(Recorded data)
********************
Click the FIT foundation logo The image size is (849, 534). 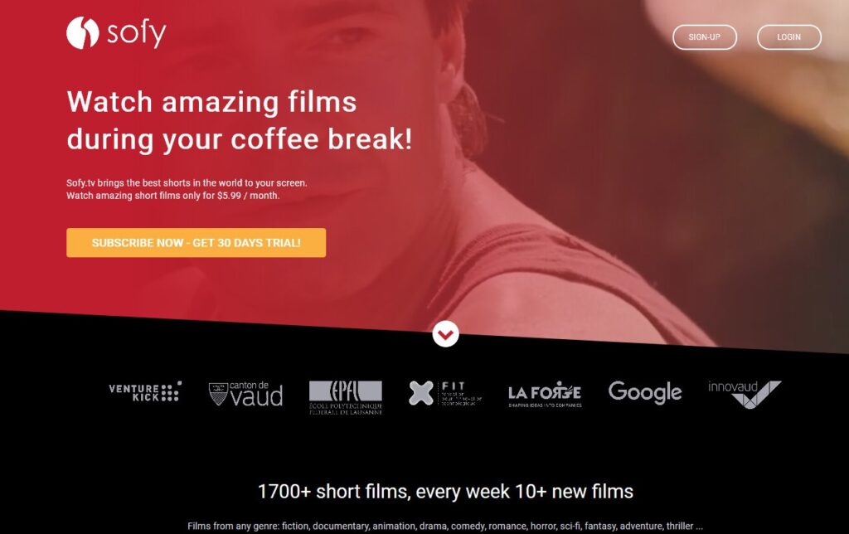pos(445,393)
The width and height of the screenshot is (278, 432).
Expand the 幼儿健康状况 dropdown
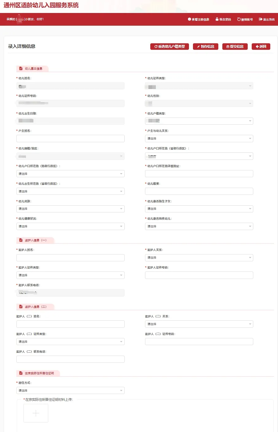pyautogui.click(x=71, y=226)
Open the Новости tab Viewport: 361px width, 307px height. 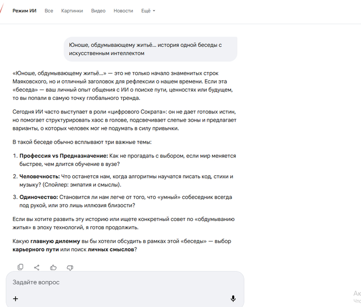coord(123,11)
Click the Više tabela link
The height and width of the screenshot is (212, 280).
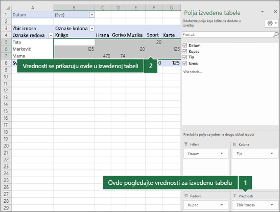click(x=193, y=72)
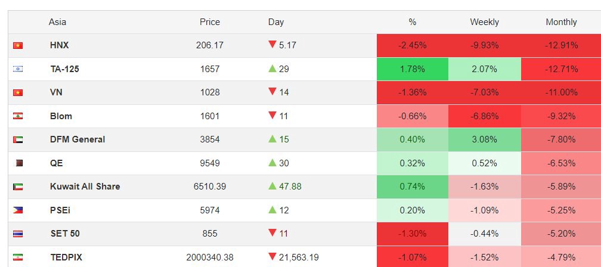Click the Israel flag beside TA-125
Image resolution: width=601 pixels, height=267 pixels.
click(x=18, y=69)
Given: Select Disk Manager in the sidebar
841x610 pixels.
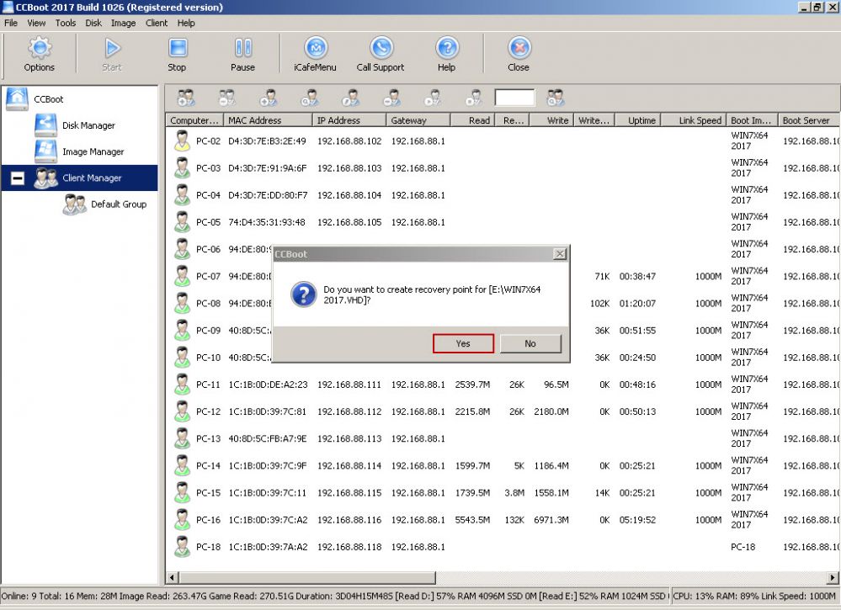Looking at the screenshot, I should (88, 125).
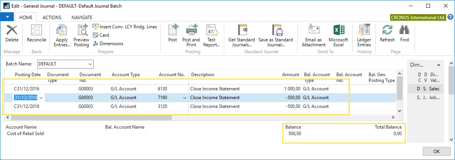Run the Test Report
The image size is (455, 160).
(212, 35)
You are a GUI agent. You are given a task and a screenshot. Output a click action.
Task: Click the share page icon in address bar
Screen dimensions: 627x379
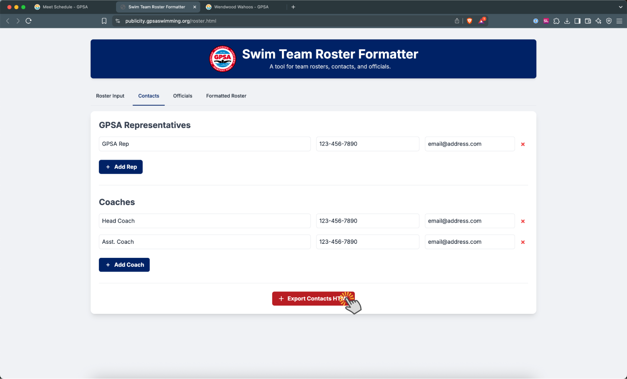(457, 21)
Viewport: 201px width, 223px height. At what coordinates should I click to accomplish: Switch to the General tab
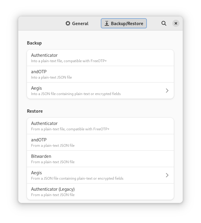(77, 23)
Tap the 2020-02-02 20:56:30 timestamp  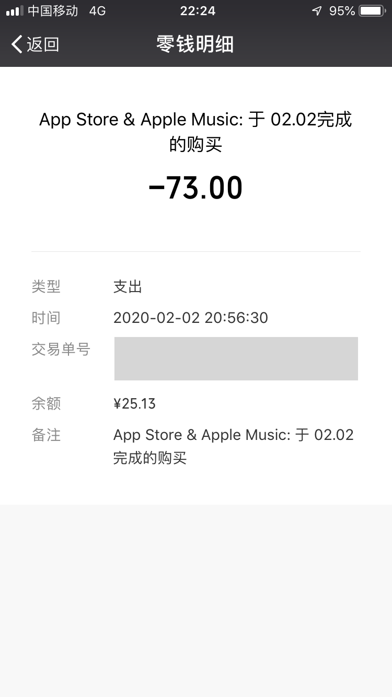tap(191, 318)
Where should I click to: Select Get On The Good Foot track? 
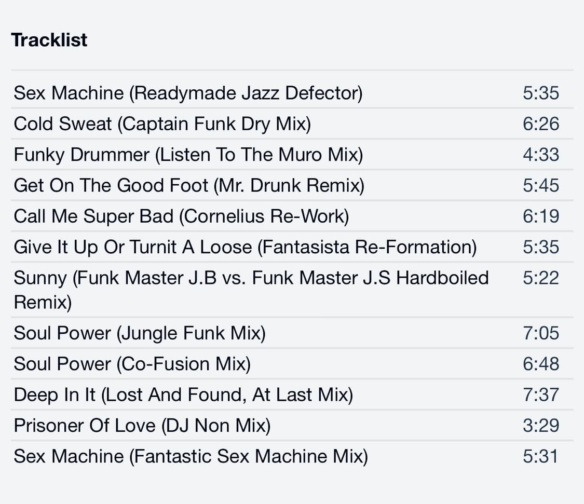[x=189, y=185]
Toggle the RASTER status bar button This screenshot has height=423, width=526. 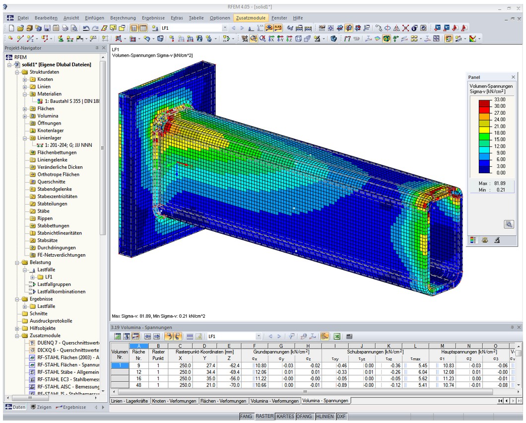pyautogui.click(x=264, y=417)
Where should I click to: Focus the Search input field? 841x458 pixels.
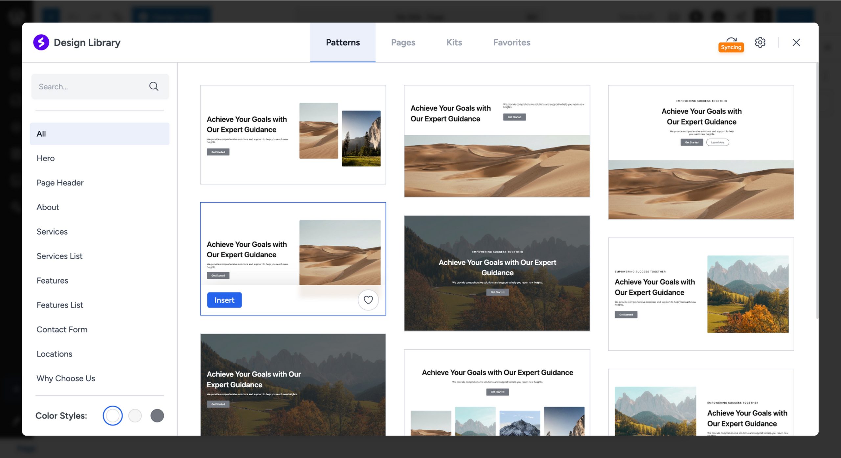pyautogui.click(x=89, y=86)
********************
◆ **REQUEST**: Reproduce the items starting at the line containing "Where should I click to: Focus" and continuing through the last item, swapping "input field" for "text box" and changing nothing else. Omit the pictures from your response.

◆ **EXERCISE RESPONSE**:
Where should I click to: Focus the Search text box? 841x458 pixels.
pyautogui.click(x=89, y=86)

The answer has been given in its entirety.